The woeful participation figures led at least in part to Downey's predecessor Roger Draper leaving the organisation, with the Canadian taking over at the start of 2014.
But, two years into the job, Downey is under pressure over his record so far, with the LTA appearing to lack direction.
He insisted Britain's stunning and unexpected Davis Cup success, earned with victory over Belgium in Ghent this weekend, will not be another missed opportunity.
Downey cited Britain's first Davis Cup tie next year, against Japan in Birmingham in March, as the ideal time to really push participation.
He said: "These are very special, emotional moments that can actually drive interest in our sport, there's no doubt about it.
"We need to keep in mind the time of year we have got. Participation peaks when you head into the spring/summer period. We've probably got a couple of great weeks of coverage (now). That is going to encourage participation.
"We are hoping this team wins Team of the Year (at the BBC Sports Personality of the Year show). That would happen later in December.
"Then we will head towards that March period. Our team gets to come back to a home tie in Birmingham and that's going to be the time when we really want to see the activation hit a high level."
Former Davis Cup captain David Lloyd criticised Andy Murray in an interview ahead of the tie for not putting enough back into British tennis.
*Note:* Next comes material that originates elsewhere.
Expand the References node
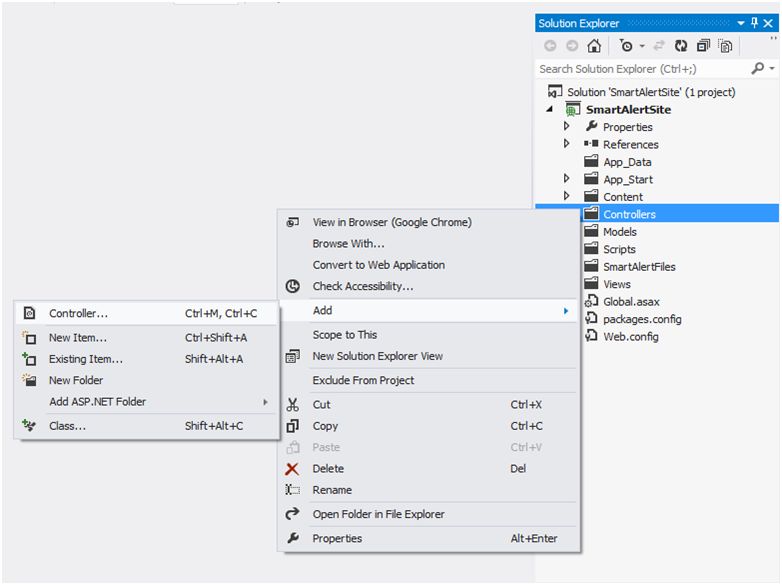Image resolution: width=782 pixels, height=585 pixels. 567,144
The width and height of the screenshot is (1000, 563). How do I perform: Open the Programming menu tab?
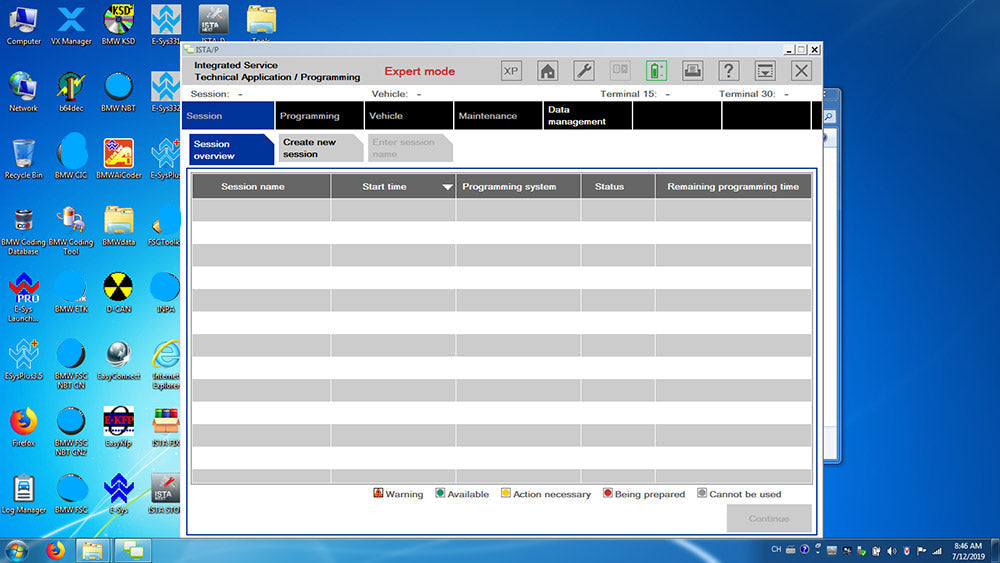click(310, 116)
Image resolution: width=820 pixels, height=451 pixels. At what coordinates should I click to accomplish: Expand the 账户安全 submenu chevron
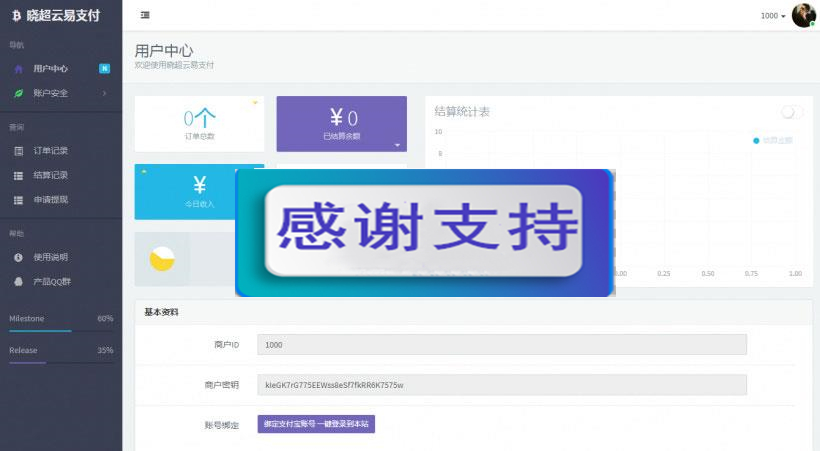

His comments have been widely slated, and Downey stressed that winning on the court is the best way for Britain's No.1 player to contribute.
"He not only led this team to a grand championship that this nation hasn't had in 79 years, but no-one can question his commitment," Downey said.
Downey, meanwhile, is also hopeful Britain will have a new player to call on next year, with Aljaz Bedene's appeal against ineligibility due to be heard in by the International Tennis Federation board in March.
The British No.2 is barred from playing in Davis Cup for Britain because he has already represented his native Slovenia.
Downey said: "The case is solid. He's a proud Brit. He now has citizenship. He deserves to play for Great Britain."